No more the drudge and idler—ten that toil where one reposes,

But a sharing of life’s glories: Bread and roses! Bread and roses!

However, this is not just a song about the past. The clothes you are wearing have probably been made by low-wage workers, primarily women and kids, in an unsafe factory working long hours without breaks. Eighty percent of the world’s garment workers are women. In 2013, the Rana Plaza, a building in Bangladesh housing several factories making clothes for profitable multinationals such as Walmart collapsed killing 1,129 people and injuring 2,515. Visit Behind the Label if you want to know more about supporting today’s garment workers.

Remarking on the results of a recent report on the status of women in 167 countries, Executive Director of UN Women Phumzile Mlambo-Ngcuka called progress in the last 20 years “unacceptably slow.” No country has achieved gender equality, and there has been some stagnation and regression in some areas. On the positive side, progress has been made in education for girls, and maternal mortality has dropped enormously.

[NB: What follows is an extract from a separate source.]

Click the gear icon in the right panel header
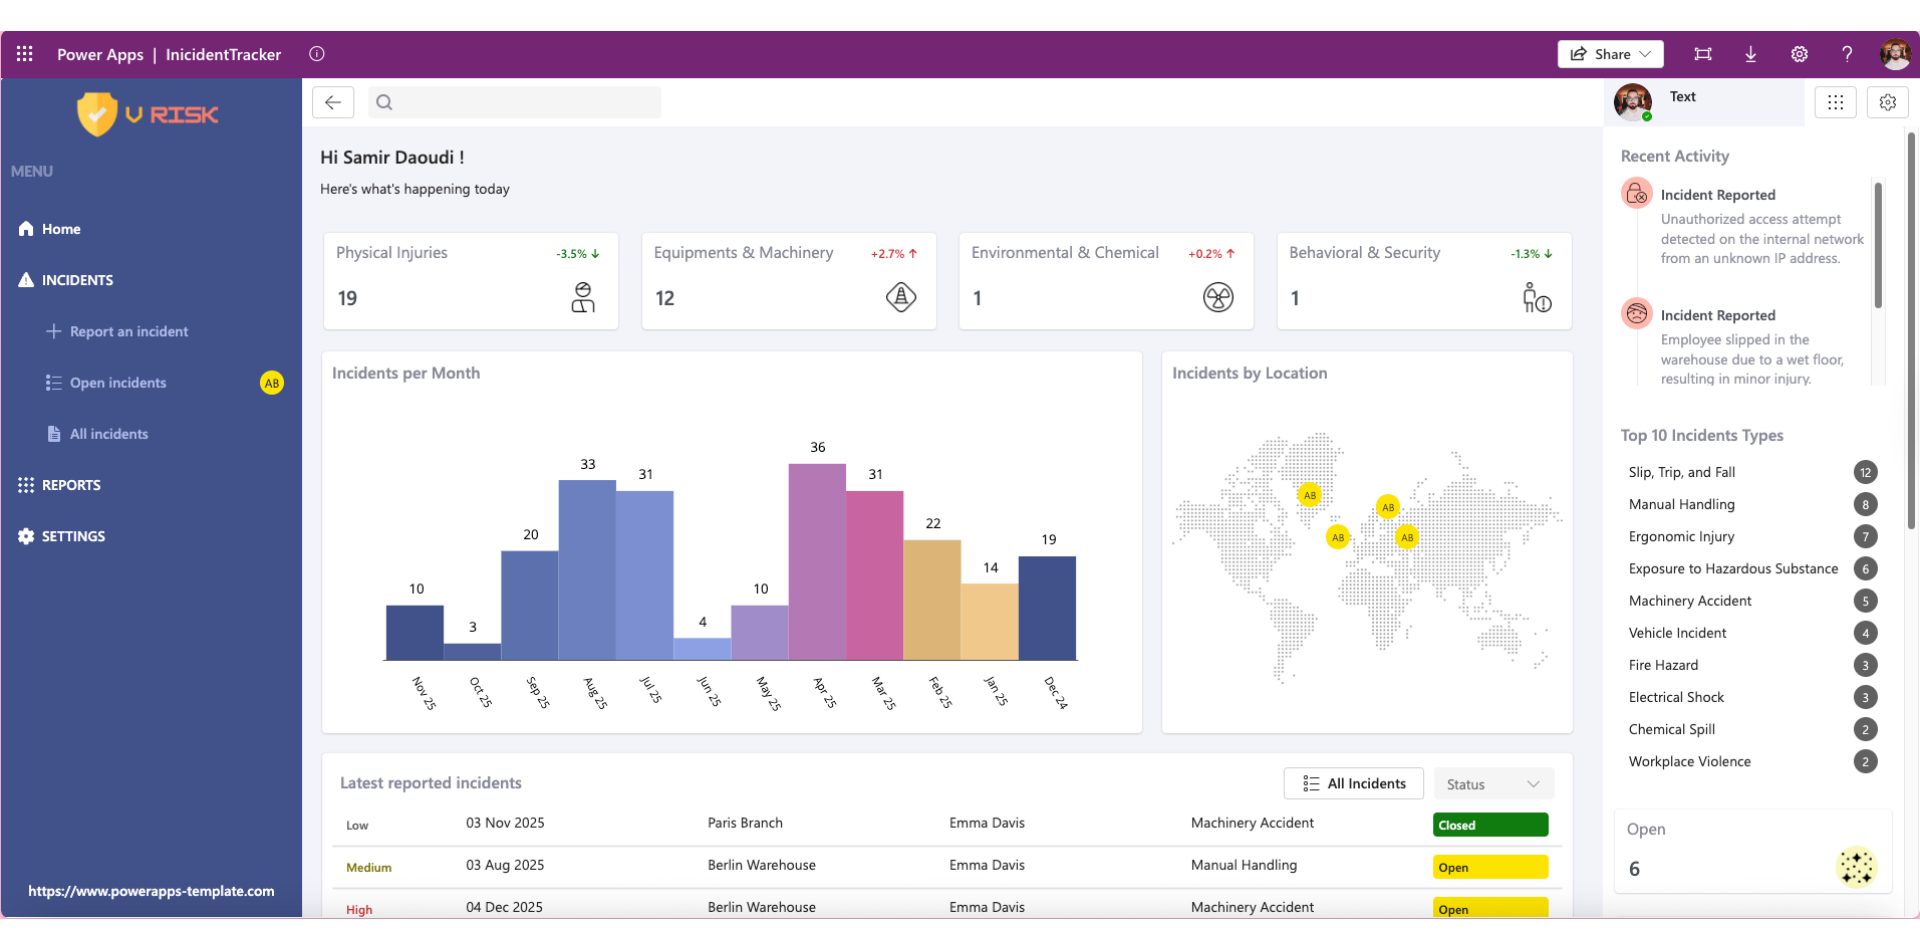Viewport: 1920px width, 950px height. [x=1888, y=102]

Although that progress has clearly not been universal, I have been a direct beneficiary of the work of others for equality. My life is much freer now than it would have been 150 years ago in Canada. I may still be earning 30% less than my male counterparts, but at least I went to university, which would once have been barred to me. I can vote. I can sign legal documents, rather than have my father or husband sign for me. I can open a bank account under my own name. I can drive, unlike my sisters in Saudi Arabia. I owe so much to the many women who came before me, who paved my way. I have an obligation to pay it forward, for all the women who do not enjoy any degree of safety, economic justice or freedom in my own country and all the nations of the world.

I owe it also to my daughter. She is 10 years old. I want her to be able to study, walk on the street and sleep in her home without the risk of sexual assault. If she chooses to become a mother, I want her work to be valued and appreciated and not be stuck with the economic burden of lower wages for reproducing the next generation of citizens, workers and taxpayers. It has already taken many lifetimes to come as far as we have. It may take many more for women, girls, men and boys around the world to be safe, equal and free. Even if we never get there, every step we take toward that goal will make a difference to someone.

As Solomon Burke sang, “If one of us is chained, none of us are free.”

I remember December 6, 1989

I remember being sick to my stomach when I heard on the news 25 years ago that a man went into the École Polytechnique campus in Montreal, separated the women from the men, and gunned down the women. He hated women, and blamed them for all the failures in his own life. This event became a symbol of the violence that women and girls suffer on the streets and in their homes, a National Day of Remembrance and Action on Violence Against Women in Canada.

I remember.

But this isn’t just a day to remember the suffering, the suffering from violence that is experienced by women and girls around the world. It is a day to remember what can change.

Until 1983, when I was 18 years old, it was legal in Canada for a man to rape his wife.  In the mid-1970s in Canada, when I was 10 years old, there were no shelters for abused women. Even more women suffered in silence behind closed doors, and twice as many women were murdered back then than today. But not enough has changed.

National Day of Remembrance and Action candlesThere are over a thousand murdered and missing First Nations, Inuit and Metis women in Canada. Women and girls continue to suffer and die in gender-based violence around the world. So we remember the suffering, and we remember all the people around the world who have worked and continue to work for change,

so that we may one day all live in peace and equality.